YOUR OBJECTIVE: Look below for the line containing "Where should I click to: Click the Video"; from there through the line containing "Click the 其它", both lines included, please set down each line exactly and nothing else.

INPUT DATA:
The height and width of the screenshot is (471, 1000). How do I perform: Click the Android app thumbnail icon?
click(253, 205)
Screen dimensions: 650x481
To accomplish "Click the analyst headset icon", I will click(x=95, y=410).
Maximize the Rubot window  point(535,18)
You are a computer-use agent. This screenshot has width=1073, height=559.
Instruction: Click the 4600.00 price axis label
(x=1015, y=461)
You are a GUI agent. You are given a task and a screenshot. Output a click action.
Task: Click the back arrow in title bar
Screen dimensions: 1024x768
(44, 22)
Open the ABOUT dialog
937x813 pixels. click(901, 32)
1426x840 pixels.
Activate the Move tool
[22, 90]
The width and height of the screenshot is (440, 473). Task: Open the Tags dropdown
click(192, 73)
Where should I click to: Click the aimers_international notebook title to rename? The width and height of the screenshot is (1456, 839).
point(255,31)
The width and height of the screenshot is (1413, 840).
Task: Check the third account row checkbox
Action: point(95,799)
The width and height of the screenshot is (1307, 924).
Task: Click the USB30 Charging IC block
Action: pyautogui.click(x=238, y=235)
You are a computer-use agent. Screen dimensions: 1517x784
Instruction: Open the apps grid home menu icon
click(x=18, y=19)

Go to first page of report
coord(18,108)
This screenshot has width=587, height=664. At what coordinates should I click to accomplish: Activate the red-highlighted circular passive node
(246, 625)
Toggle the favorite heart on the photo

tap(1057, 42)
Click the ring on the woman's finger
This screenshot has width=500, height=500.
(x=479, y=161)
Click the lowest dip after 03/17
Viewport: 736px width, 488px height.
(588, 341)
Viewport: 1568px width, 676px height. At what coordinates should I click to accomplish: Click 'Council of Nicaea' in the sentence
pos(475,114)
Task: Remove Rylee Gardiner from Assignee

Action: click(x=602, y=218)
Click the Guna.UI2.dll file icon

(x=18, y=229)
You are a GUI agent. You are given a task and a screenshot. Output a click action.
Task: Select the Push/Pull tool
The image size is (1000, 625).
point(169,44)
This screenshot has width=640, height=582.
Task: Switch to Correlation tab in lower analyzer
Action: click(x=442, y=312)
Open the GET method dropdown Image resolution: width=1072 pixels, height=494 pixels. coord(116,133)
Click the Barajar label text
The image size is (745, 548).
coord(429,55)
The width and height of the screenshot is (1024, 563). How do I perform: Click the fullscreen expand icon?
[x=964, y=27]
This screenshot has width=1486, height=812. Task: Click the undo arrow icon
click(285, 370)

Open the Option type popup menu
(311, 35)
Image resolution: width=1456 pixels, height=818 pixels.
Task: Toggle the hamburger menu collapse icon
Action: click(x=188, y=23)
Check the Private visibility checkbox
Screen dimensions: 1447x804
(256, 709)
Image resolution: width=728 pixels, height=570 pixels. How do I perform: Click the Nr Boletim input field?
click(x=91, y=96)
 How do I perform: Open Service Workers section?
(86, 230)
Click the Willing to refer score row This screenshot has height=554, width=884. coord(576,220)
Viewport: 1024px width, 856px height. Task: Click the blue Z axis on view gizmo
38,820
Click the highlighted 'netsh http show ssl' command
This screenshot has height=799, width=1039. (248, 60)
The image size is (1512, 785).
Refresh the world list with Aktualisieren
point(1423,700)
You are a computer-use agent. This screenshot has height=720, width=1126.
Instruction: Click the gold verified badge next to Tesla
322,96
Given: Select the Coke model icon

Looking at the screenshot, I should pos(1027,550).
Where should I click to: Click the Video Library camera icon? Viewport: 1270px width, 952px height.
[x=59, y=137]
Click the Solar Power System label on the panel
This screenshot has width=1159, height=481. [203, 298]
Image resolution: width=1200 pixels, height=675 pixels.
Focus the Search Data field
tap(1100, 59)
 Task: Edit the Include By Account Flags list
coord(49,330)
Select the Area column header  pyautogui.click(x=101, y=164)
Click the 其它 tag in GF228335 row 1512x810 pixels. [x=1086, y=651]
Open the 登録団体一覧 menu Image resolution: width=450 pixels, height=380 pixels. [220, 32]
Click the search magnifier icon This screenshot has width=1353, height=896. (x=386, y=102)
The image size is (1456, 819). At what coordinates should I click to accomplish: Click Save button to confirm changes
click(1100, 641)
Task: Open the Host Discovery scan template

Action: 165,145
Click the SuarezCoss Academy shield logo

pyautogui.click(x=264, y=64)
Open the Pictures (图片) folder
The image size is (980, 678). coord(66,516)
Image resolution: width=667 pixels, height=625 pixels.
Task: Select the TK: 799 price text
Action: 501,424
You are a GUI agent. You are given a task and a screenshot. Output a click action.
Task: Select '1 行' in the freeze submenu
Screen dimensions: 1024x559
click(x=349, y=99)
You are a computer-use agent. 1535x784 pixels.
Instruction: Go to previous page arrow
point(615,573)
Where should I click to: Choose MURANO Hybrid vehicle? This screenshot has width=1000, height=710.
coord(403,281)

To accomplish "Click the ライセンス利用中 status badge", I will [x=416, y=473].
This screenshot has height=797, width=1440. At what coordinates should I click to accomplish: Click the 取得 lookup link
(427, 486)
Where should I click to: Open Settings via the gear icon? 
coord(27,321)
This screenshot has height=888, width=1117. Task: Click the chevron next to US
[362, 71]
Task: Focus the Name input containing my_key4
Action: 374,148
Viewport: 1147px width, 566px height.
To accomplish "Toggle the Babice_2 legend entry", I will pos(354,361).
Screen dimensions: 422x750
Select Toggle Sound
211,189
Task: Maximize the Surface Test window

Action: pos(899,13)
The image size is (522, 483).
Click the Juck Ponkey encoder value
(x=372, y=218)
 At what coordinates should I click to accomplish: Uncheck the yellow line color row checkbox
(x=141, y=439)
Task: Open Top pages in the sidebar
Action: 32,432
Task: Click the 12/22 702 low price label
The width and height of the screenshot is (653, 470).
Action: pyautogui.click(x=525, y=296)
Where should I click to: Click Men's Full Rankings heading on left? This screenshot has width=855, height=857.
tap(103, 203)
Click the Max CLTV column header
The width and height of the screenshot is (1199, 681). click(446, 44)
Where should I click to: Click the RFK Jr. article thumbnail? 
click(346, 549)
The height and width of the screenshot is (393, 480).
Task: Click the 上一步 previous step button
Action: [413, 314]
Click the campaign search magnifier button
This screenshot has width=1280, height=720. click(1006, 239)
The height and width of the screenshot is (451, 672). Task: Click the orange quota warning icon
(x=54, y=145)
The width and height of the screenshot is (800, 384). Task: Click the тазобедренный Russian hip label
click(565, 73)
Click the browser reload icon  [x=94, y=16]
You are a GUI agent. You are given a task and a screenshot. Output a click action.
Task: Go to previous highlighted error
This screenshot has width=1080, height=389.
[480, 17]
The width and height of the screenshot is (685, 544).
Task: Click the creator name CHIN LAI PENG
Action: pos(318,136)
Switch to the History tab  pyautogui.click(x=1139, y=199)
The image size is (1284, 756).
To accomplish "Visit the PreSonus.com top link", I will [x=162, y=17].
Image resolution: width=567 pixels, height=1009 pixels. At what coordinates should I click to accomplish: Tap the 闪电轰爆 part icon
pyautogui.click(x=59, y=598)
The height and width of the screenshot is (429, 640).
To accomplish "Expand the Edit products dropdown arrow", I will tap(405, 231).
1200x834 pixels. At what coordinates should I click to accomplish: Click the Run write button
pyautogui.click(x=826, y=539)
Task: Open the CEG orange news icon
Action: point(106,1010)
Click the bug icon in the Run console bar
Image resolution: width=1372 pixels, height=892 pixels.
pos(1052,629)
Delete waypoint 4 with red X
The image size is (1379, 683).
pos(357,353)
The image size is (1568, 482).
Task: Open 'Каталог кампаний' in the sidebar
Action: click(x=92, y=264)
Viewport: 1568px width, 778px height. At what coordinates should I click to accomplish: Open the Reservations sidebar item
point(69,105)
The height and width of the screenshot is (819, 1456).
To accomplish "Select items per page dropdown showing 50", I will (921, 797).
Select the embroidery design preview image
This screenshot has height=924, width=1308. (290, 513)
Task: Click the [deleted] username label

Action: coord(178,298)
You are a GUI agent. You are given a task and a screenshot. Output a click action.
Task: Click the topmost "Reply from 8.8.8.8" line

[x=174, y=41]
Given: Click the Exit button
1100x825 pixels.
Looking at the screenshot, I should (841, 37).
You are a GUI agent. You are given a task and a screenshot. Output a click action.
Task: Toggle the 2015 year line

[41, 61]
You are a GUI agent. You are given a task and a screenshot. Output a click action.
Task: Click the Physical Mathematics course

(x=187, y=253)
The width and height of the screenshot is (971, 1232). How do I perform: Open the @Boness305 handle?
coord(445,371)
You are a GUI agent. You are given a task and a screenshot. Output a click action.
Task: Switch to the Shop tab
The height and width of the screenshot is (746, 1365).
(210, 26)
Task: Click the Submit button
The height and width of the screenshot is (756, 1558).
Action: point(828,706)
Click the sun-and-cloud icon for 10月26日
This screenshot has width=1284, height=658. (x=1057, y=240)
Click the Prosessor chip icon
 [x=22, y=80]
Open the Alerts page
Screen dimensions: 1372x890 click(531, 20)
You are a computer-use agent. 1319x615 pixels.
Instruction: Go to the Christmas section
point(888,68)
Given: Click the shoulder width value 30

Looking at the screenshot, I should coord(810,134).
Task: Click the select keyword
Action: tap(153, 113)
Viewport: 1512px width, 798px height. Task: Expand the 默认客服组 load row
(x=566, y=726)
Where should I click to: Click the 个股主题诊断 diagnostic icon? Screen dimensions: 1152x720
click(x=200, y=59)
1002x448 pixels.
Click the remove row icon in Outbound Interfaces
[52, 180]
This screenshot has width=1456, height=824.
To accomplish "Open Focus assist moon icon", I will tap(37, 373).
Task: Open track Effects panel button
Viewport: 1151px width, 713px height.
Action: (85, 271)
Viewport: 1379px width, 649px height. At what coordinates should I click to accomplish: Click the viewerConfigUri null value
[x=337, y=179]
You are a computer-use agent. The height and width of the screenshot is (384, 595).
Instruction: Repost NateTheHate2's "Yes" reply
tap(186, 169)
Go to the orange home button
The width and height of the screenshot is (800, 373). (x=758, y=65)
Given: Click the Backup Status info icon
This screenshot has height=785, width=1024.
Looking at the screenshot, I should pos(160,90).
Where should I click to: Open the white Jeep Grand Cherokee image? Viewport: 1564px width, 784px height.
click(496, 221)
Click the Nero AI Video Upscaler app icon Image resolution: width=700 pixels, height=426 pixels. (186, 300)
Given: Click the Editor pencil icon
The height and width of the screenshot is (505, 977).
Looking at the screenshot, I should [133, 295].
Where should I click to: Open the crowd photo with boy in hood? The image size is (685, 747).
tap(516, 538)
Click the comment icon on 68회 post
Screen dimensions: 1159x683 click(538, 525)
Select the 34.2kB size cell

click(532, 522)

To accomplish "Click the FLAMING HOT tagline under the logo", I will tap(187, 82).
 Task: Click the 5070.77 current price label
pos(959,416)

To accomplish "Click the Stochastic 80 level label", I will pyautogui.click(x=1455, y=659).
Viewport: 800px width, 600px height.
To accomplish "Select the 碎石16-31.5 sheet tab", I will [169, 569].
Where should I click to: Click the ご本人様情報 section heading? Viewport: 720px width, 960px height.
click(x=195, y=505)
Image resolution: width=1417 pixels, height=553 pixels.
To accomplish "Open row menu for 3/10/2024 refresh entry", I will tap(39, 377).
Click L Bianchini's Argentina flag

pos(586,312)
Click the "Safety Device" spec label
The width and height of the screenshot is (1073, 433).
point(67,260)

REPLY TO THE TASK:
Where should I click to: Click the Video Library camera icon? Viewport: 1270px width, 952px height.
[x=59, y=137]
Click the Solar Power System label on the panel
This screenshot has width=1159, height=481. [203, 298]
Image resolution: width=1200 pixels, height=675 pixels.
Focus the Search Data field
tap(1100, 59)
 Task: Edit the Include By Account Flags list
coord(49,330)
Select the Area column header  pyautogui.click(x=101, y=164)
Click the 其它 tag in GF228335 row 1512x810 pixels. [x=1086, y=651]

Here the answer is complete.